## Desafío A
Reúne todas las líneas de las filas que contengan la palabra "pixels", teniendo en cuenta mayúsculas y minúsculas.

La humanidad del siglo XXI será republicana de cabeza, pero es monárquica de corazón. Incluso disponemos en Corea del Norte de una monarquía comunista con todo un linaje. En el México de los revolucionarios, del "¡Abajo los gachupines!" y de las victorias electorales por el 90% de los votos, el presidente, llamado "ciudadano", disponía de un poder insospechado por los reyes visigodos, los califas de Bagdad y los sultanes turcos: el de escoger a su sucesor y coronarlo.
En el sistema instaurado por el PRI (Partido Revolucionario Institucional), el presidente mexicano tenía poder omnímodo e imponía su voluntad al resto de las instituciones, a los sindicatos, al Ejército y por supuesto al pueblo. Lo único que no podía hacer era eternizarse en la jefatura del Estado. Lo que hacían en la República Dominicana Rafael Leónidas Trujillo, en Paraguay Alfredo Stroessner y en Nicaragua la familia Somoza, a los presidentes mexicanos les estaba vedado, so pena de muerte. Desde el general Lázaro Cárdenas (1934-1940), todos los mandatarios mexicanos han concluido su mandato de seis años y ninguno ha sido reelegido.
Después de la huida del general Porfirio Díaz (1911), en México estalló una serie de revoluciones, cuartelazos y guerras que hundieron el país y le hicieron perder el desarrollado conseguido durante el Porfiriato.

## Datos de trabajo
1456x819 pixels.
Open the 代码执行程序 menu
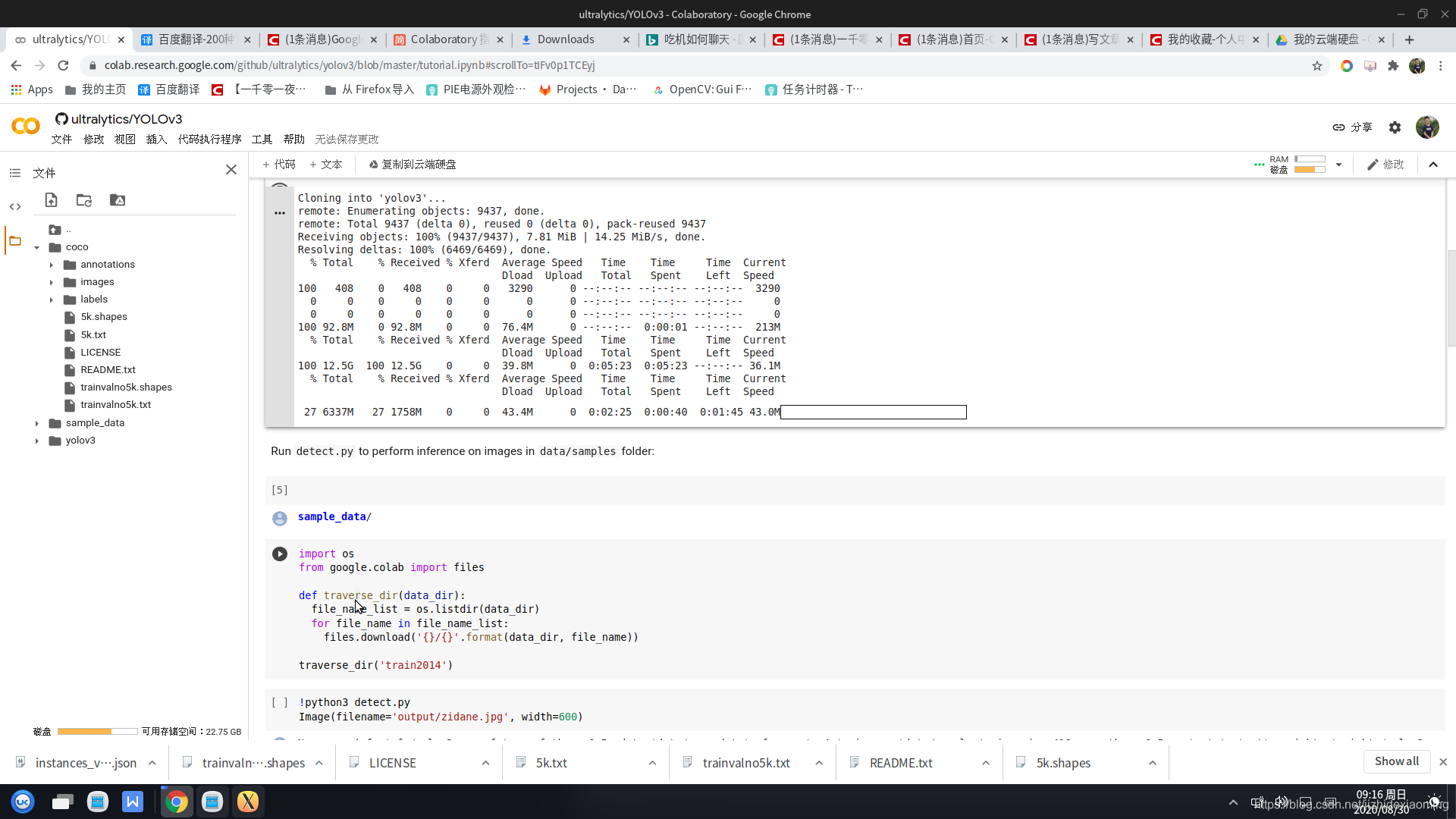coord(209,140)
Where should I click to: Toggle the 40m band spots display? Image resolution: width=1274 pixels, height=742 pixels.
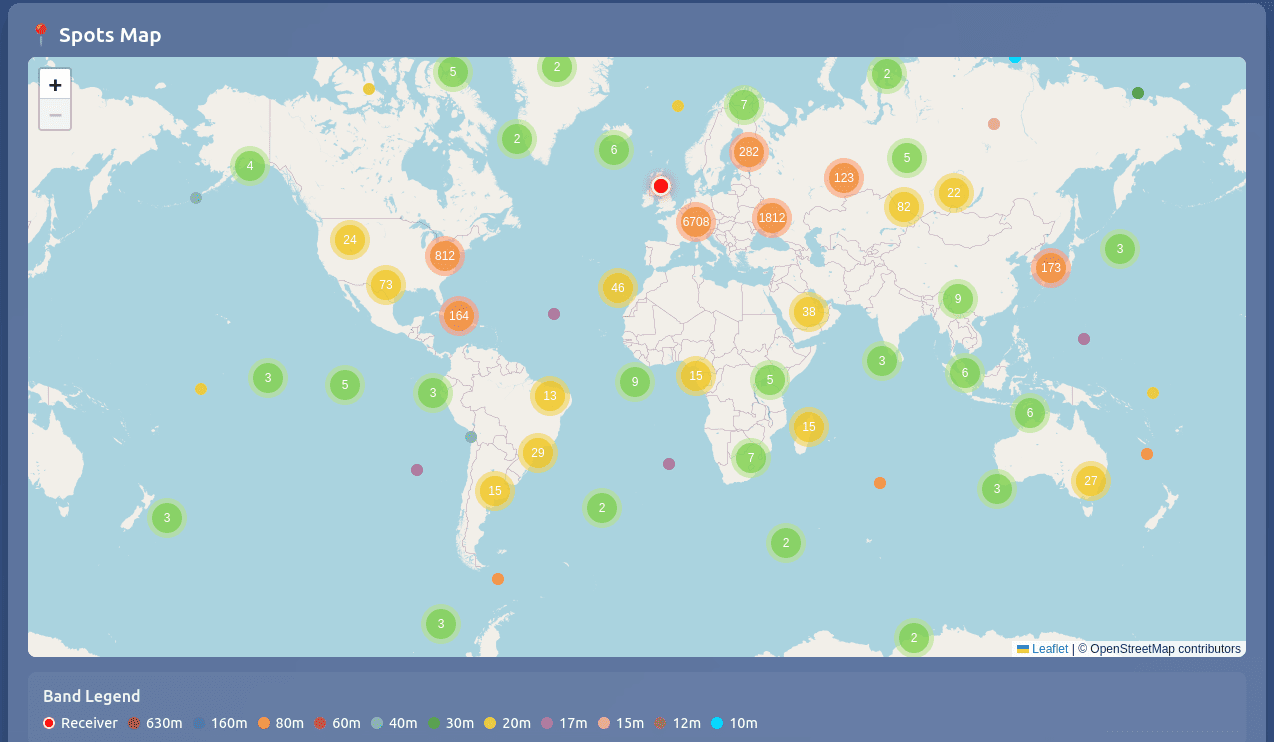tap(378, 723)
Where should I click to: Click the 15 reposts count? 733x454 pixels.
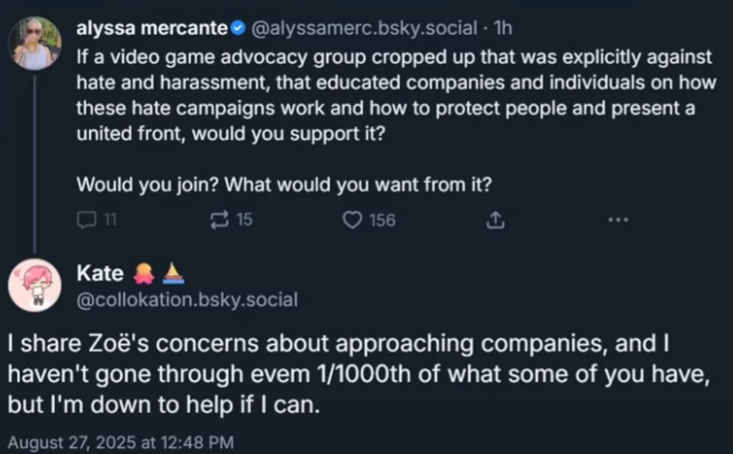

## Desafío B
Duplica literalmente el pasaje del texto sobre la presidencia mexicana que va desde "En el sistema" hasta "durante el Porfiriato.", este último incluido.

## Respuesta A
1456x819 pixels.
Where should I click to: Toggle the 40m band spots display? Image resolution: width=1274 pixels, height=742 pixels.
Where should I click to: Click the 15 reposts count? 733x454 pixels.

## Respuesta B
En el sistema instaurado por el PRI (Partido Revolucionario Institucional), el presidente mexicano tenía poder omnímodo e imponía su voluntad al resto de las instituciones, a los sindicatos, al Ejército y por supuesto al pueblo. Lo único que no podía hacer era eternizarse en la jefatura del Estado. Lo que hacían en la República Dominicana Rafael Leónidas Trujillo, en Paraguay Alfredo Stroessner y en Nicaragua la familia Somoza, a los presidentes mexicanos les estaba vedado, so pena de muerte. Desde el general Lázaro Cárdenas (1934-1940), todos los mandatarios mexicanos han concluido su mandato de seis años y ninguno ha sido reelegido.
Después de la huida del general Porfirio Díaz (1911), en México estalló una serie de revoluciones, cuartelazos y guerras que hundieron el país y le hicieron perder el desarrollado conseguido durante el Porfiriato.